The Federal Trade Commission (FTC) of the US published the article FTC Staff Report Finds Large Social Media and Video Streaming Companies Have Engaged in Vast Surveillance of Users with Lax Privacy Controls and Inadequate Safeguards for Kids and Teens on a new report. According to the subtitle the report recommends limiting data retention and sharing, restricting targeted advertising, and strengthening protections for teens. The article mentions the following recommendations:
- Congress should pass comprehensive federal privacy legislation to limit surveillance, address baseline protections, and grant consumers data rights;
- Companies should limit data collection, implement concrete and enforceable data minimization and retention policies, limit data sharing with third parties and affiliates, delete consumer data when it is no longer needed, and adopt consumer-friendly privacy policies that are clear, simple, and easily understood;
- Companies should not collect sensitive information through privacy-invasive ad tracking technologies;
- Companies should carefully examine their policies and practices regarding ad targeting based on sensitive categories;
- Companies should address the lack of user control over how their data is used by systems as well as the lack of transparency regarding how such systems are used, and also should implement more stringent testing and monitoring standards for such systems; Companies should not ignore the reality that there are child users on their platforms and should treat COPPA as representing the minimum requirements and provide additional safety measures for children;
- The Companies should recognize teens are not adults and provide them greater privacy protections; and
- Congress should pass federal privacy legislation to fill the gap in privacy protections provided by COPPA for teens over the age of 13.
This is revolutionary for the country known for its ‘laissez faire’ approach to digital.
“We need to kill this sector”
Background information can be found in Cory Doctorow’s article, Tech monopolists use their market power to invade your privacy.
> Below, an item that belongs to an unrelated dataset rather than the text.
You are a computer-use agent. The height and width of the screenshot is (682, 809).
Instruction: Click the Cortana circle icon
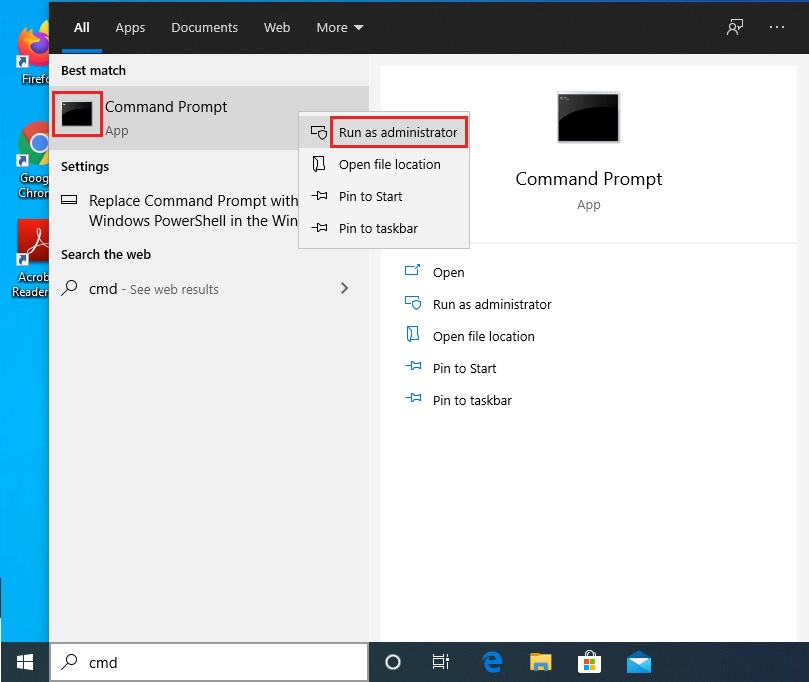pyautogui.click(x=392, y=661)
He explains the significance of the FTC report and its findings:
In the study, the Commission shows – pretty convincingly! – that the commercial surveillance sector routinely tricks people who have no idea how their data is being used. Most people don’t understand, for example, that the platforms use all kinds of inducements to get web publishers to embed tracking pixels, fonts, analytics beacons, etc that send user-data back to the Big Tech databases, where it’s merged with data from your direct interactions with the company. Likewise, most people don’t understand the shadowy data-broker industry, which sells Big Tech gigantic amounts of data harvested by your credit card company, by Bluetooth and wifi monitoring devices on streets and in stores, and by your car. Data-brokers buy this data from anyone who claims to have it
The public is deceived about the collection of this data and about the way it is used. Opt-out is impossible and the data will be there for ever. Het ends with:
But we need to do more than curb the worst excesses of the largest data-brokers. We need to kill this sector, and to do that, Congress has to act:
https://pluralistic.net/2023/12/06/privacy-first/#but-not-just-privacy
We’ll see what comes of it.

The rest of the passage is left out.